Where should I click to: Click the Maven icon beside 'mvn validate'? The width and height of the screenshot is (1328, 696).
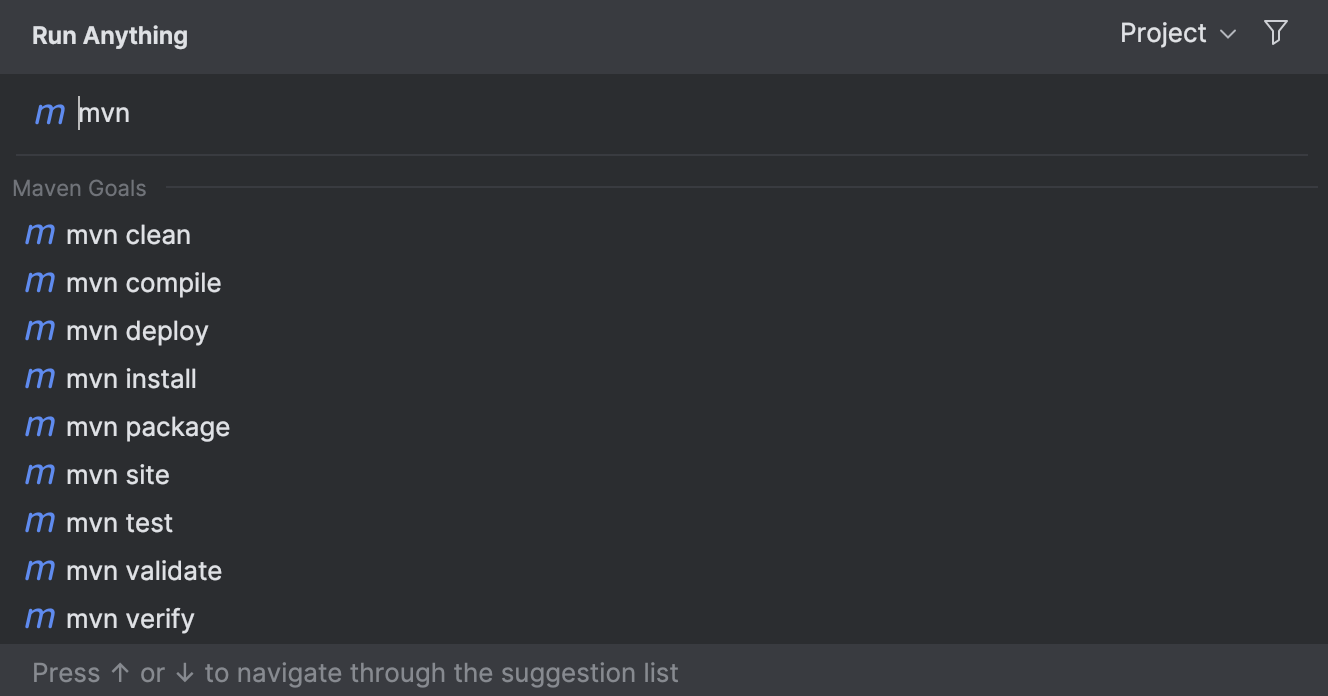point(39,570)
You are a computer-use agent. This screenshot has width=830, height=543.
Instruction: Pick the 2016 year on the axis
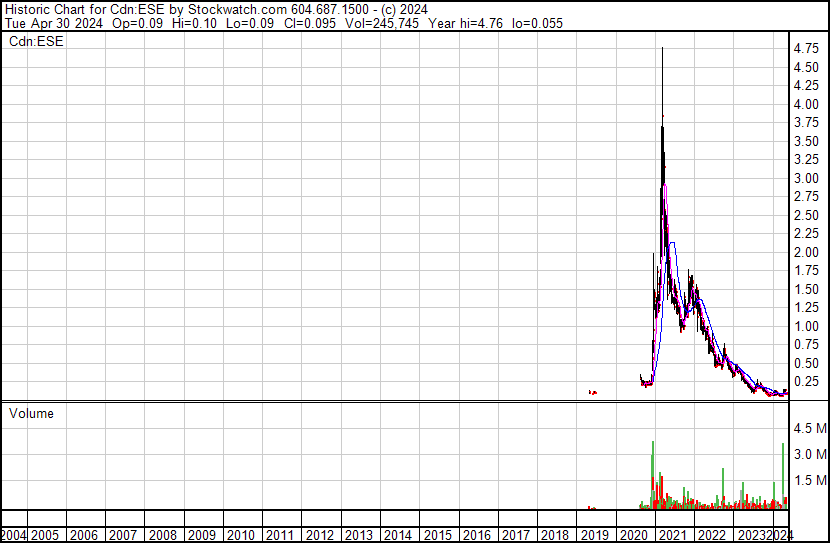pyautogui.click(x=476, y=535)
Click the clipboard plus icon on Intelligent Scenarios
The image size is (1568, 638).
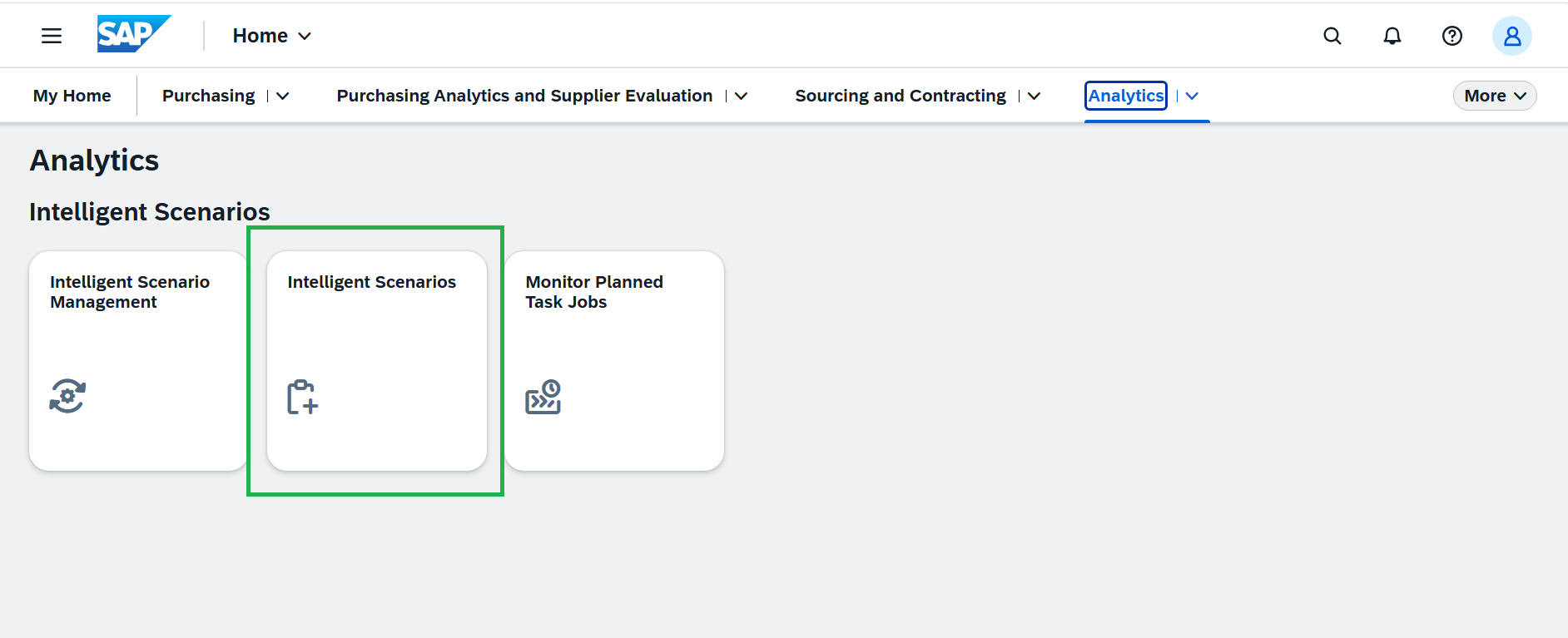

(What to produce)
The answer is the run of lines from the one with "Instruction: Pick the 2016 year on the axis" through the final line of the data, copied exactly, and nothing else; no pictures.

(Your solution)
Instruction: Pick the 2016 year on the axis
pyautogui.click(x=476, y=535)
Click the clipboard plus icon on Intelligent Scenarios
The image size is (1568, 638).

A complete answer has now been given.